Dr. Dubinsky has made it her mission to find better ways to treat IBD with a new, personalized medicine approach—using genetic and molecular data to tailor treatments to individual patients. That’s critical, as some IBD drugs work wonders on some patients but have no effect on others. What’s more, many treatments can be associated with significant but rare risks, including serious infections and even cancer.
Traditionally, patients were treated using a “pyramid” approach, starting with drugs that offer the fewest side effects—but often have the lowest efficacy. If those failed, patients were gradually treated with more potent therapies.
Dr. Dubinsky’s goal: to use genetic- and immune-marker blood tests that identify high-risk patients—and the specific therapy most likely to work for them—right away.
“We waste too much time at the bottom of the pyramid in high-risk patients, especially children,” she explains. “Meanwhile, their disease rapidly progresses, leading to serious complications that we could have prevented with early, effective treatment.”
In 2008, she and her team published the first study predicting which children with Crohn’s will quickly develop major complications. The study found that children with certain markers of “immune reactivity” in their blood were 11 times more likely to need intestinal surgery within two years of diagnosis.
Last year, she broke new ground again, completing the first-ever genome-wide association study predicting patients’ responses to an IBD therapy. Genome-wide association studies involve scanning markers across many people’s genomes (complete sets of DNA) to find genetic variations associated with a particular disease or treatment response.
Dr. Dubinsky’s study discovered specific genetic markers in children who didn’t respond to Remicade®, a “top-of-the-pyramid” treatment first approved for children in 2006. Remicade, a genetically engineered antibody that blocks inflammation caused by a protein, is taken intravenously every eight weeks. The drug has been a major breakthrough in IBD treatment, but it carries risks and doesn’t work for everyone.

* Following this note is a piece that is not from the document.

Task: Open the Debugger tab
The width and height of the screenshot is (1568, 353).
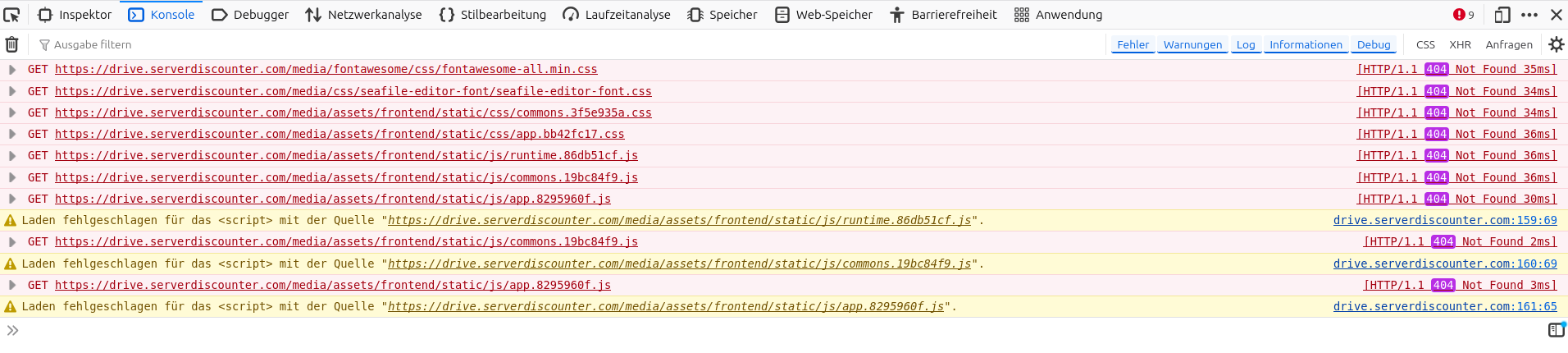Action: [250, 15]
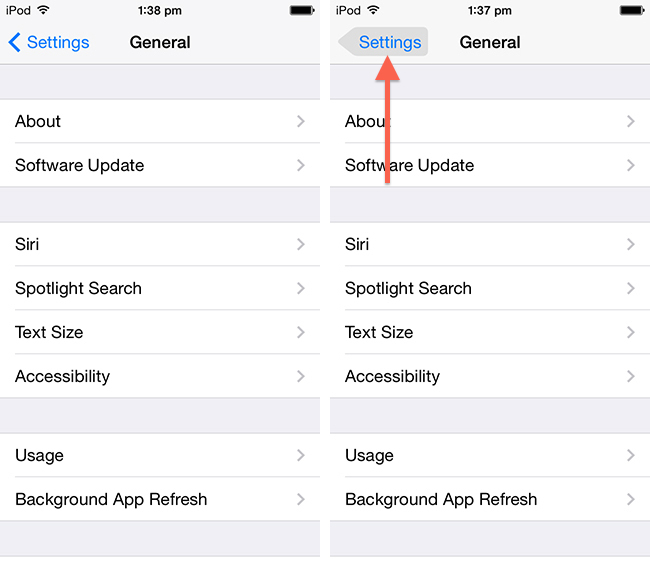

Claire originally took a combination of immunosuppressant drugs and antibiotics, but her symptoms didn’t go away completely. In April 2008, she switched to regular Remicade infusions. While this was prior to Dr. Dubinsky’s research findings, Claire had another genetic model: her dad, who has been successfully treated with Remicade for five years.
The day after her first treatment, she woke up feeling better. Soon, she was in complete remission. Now 13, she stands 5 feet 8 inches tall and is a healthy and spirited eighth grader who is on her school swim team.
She recently started a peer support group at Cedars-Sinai for other kids and teens with IBD. “When you are a kid, this disease is the scariest thing that’s ever happened in your life,” she says. “And it’s not easy to talk about it. You don’t want people to think of you as defined by an illness instead of who you are.”
The idea behind the informal group is to match newly diagnosed young patients with another young “pal” who already has been treated successfully.
“For me, it helped so much that my dad knew exactly what I was going through,” explains Claire, who dreams of being an English teacher or a psychologist. “I thought it would be really great if I could be that role model for other kids, to tell them that there’s hope and that they’re going to be OK.”
Remicade’s long-term efficacy is unknown, and it can sometimes stop working in patients. But Bruce is optimistic that his daughter’s path with IBD will be smooth.
“The therapies today are so much better than they were 35 years ago,” he notes. “Maybe there will even be a cure in Claire’s lifetime. The key is research and the work that Dr. Dubinsky does. That’s what gives me hope.”